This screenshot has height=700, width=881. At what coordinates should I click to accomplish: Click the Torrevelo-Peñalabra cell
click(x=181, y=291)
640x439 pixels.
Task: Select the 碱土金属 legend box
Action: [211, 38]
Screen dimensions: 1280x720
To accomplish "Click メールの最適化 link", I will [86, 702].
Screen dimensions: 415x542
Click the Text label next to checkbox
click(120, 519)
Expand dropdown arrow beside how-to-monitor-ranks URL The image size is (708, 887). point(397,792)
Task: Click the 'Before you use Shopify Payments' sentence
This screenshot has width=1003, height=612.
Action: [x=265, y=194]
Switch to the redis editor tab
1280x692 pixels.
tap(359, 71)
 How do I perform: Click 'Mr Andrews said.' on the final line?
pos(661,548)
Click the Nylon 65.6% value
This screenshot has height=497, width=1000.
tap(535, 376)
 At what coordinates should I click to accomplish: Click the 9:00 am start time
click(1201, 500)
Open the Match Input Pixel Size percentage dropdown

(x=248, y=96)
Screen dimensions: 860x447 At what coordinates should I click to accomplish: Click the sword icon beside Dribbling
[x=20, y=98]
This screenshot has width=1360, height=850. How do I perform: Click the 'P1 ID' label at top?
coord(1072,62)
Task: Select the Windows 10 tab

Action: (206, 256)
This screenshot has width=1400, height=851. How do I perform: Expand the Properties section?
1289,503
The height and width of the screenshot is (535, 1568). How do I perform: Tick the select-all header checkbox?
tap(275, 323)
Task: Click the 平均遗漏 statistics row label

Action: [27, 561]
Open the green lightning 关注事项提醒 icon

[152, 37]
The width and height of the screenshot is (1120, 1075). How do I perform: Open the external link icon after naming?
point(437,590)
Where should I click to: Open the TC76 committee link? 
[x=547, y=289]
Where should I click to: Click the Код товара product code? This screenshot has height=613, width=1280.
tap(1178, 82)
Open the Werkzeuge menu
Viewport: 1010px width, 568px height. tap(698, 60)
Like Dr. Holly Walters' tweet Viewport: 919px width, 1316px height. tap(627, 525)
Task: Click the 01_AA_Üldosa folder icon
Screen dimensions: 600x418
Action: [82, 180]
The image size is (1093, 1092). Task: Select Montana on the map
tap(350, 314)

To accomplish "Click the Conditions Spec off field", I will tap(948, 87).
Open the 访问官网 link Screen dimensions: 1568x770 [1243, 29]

What to do: Which lines above hold the string "will"? Show each of them.

Reply to the exercise:
To accomplish "Click メールの最適化 link", I will [86, 702].
To accomplish "Click the Conditions Spec off field", I will tap(948, 87).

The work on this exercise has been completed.